__What is being asked__. Below is a listing to repeat exactly, with its pictures left out.

=== Section Start ===

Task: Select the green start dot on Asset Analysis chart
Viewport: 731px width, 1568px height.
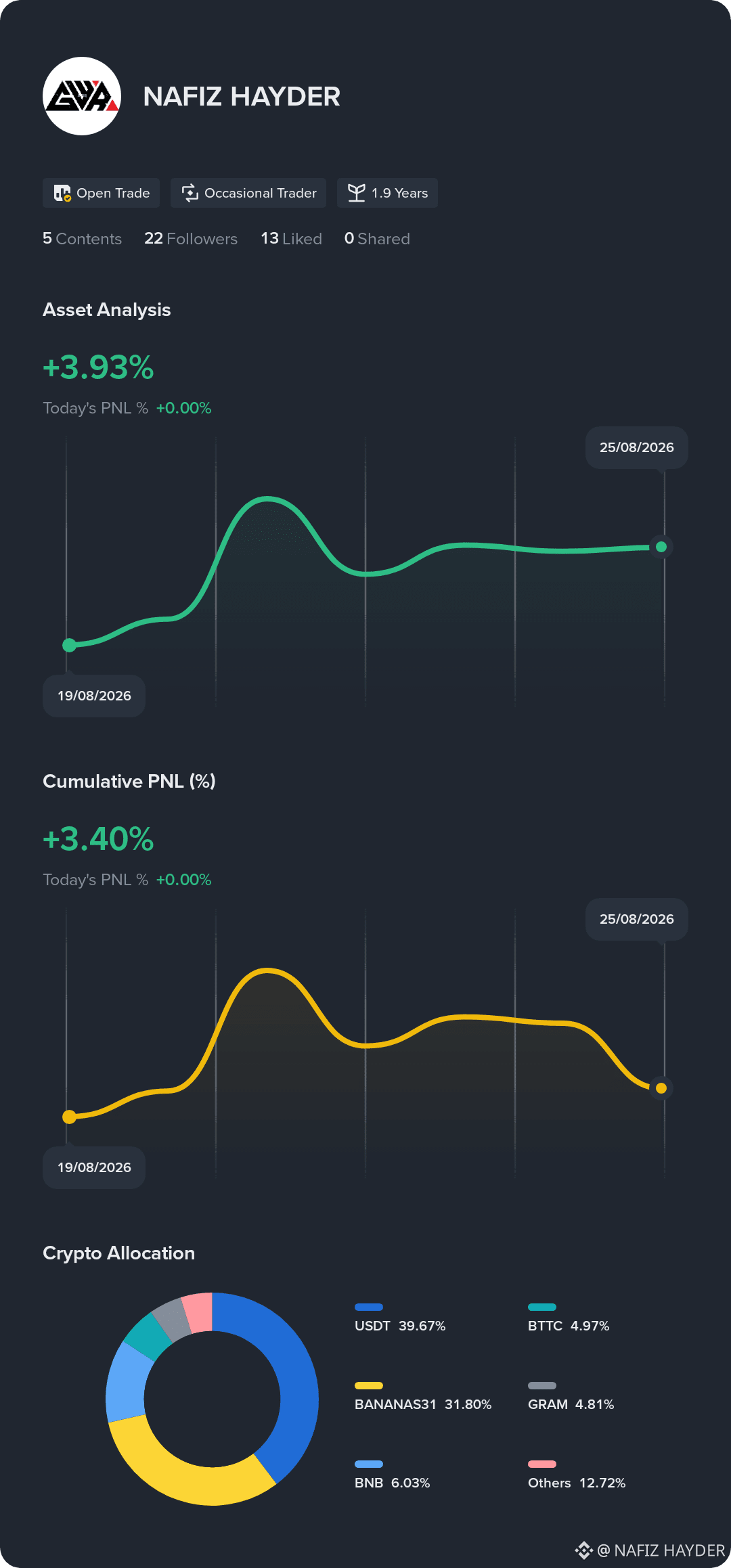Action: 69,645
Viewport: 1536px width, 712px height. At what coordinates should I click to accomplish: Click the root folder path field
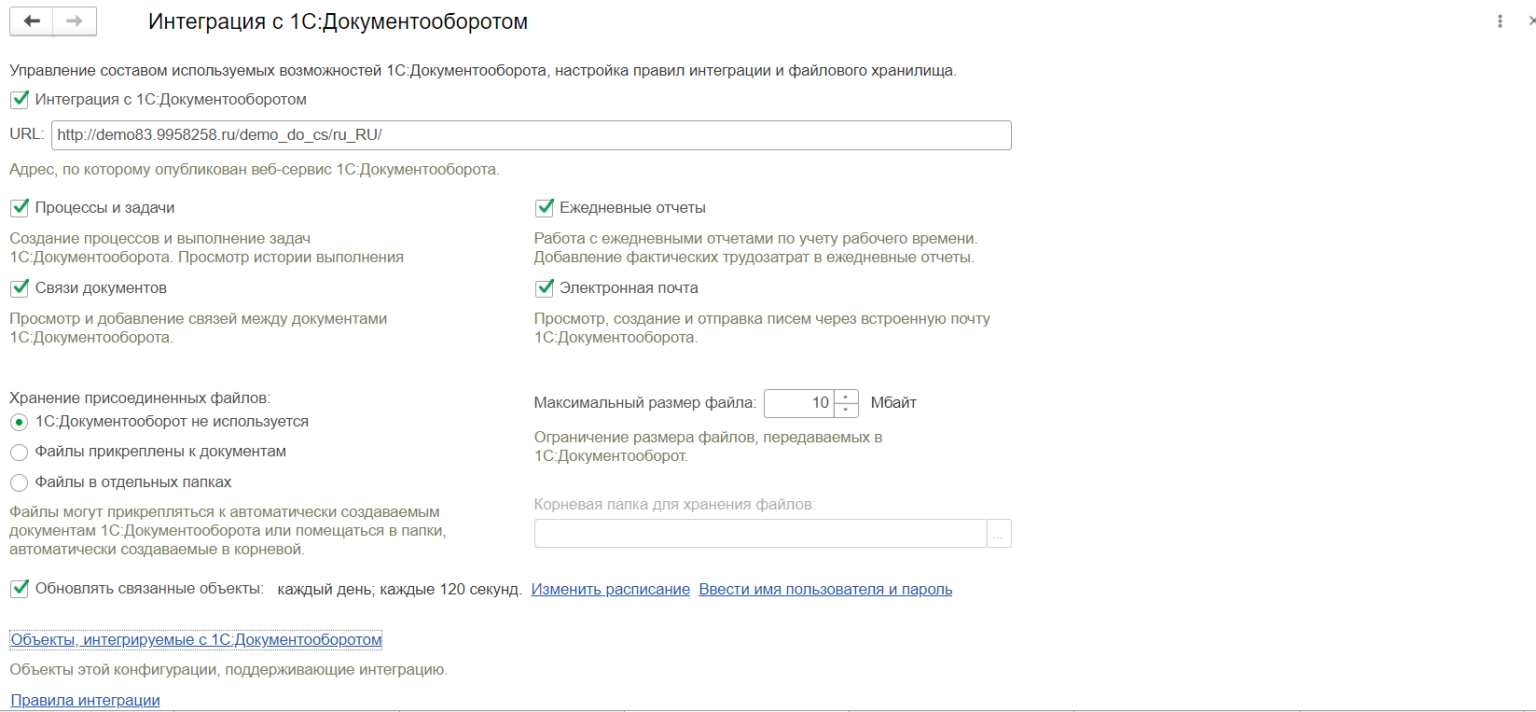pos(758,533)
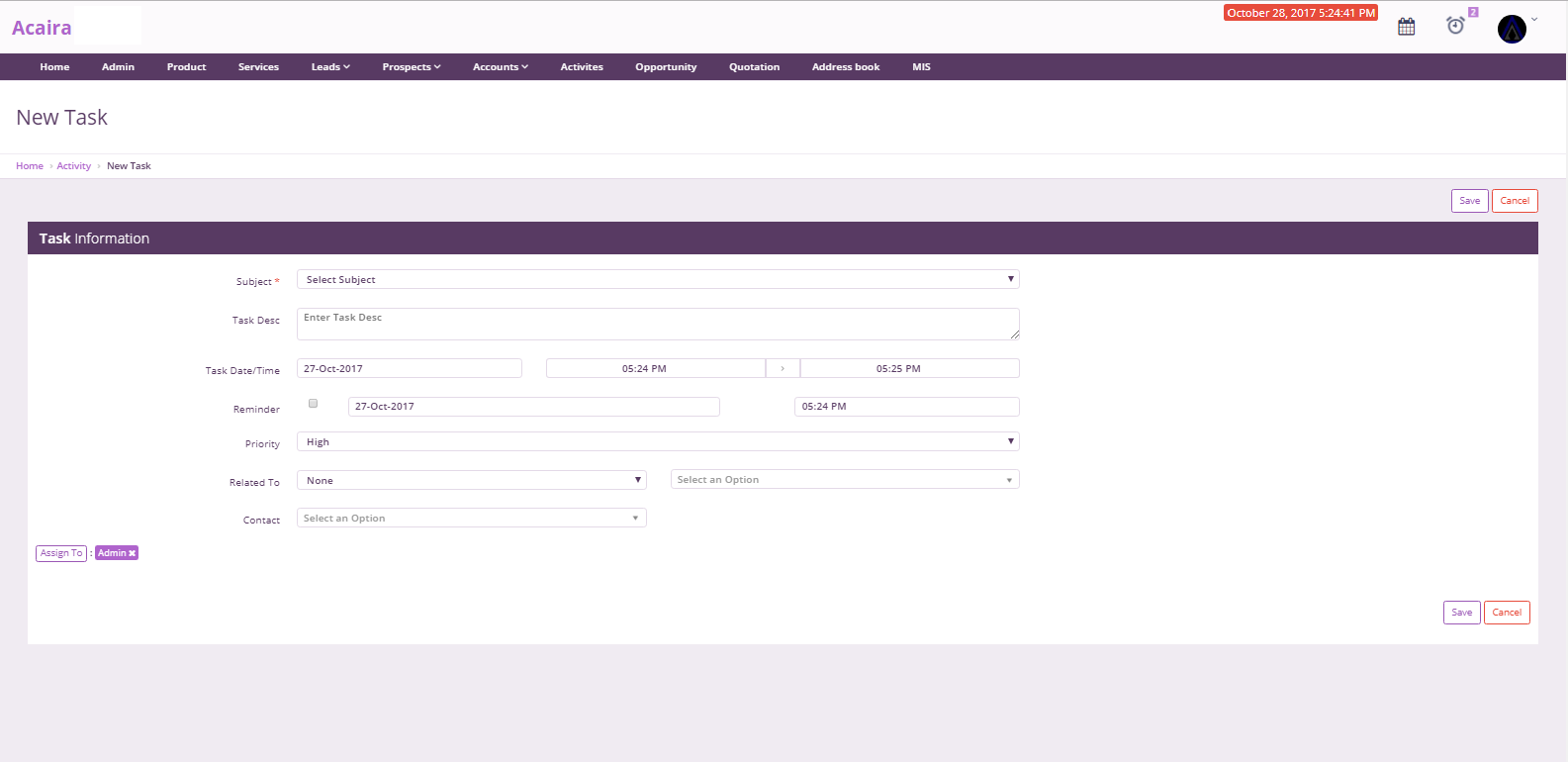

=== Section End ===

__Response box__.
Task: Select the green start dot on Asset Analysis chart
Viewport: 731px width, 1568px height.
Action: 69,645
Viewport: 1536px width, 712px height. At what coordinates should I click to accomplish: Click the root folder path field
pos(758,533)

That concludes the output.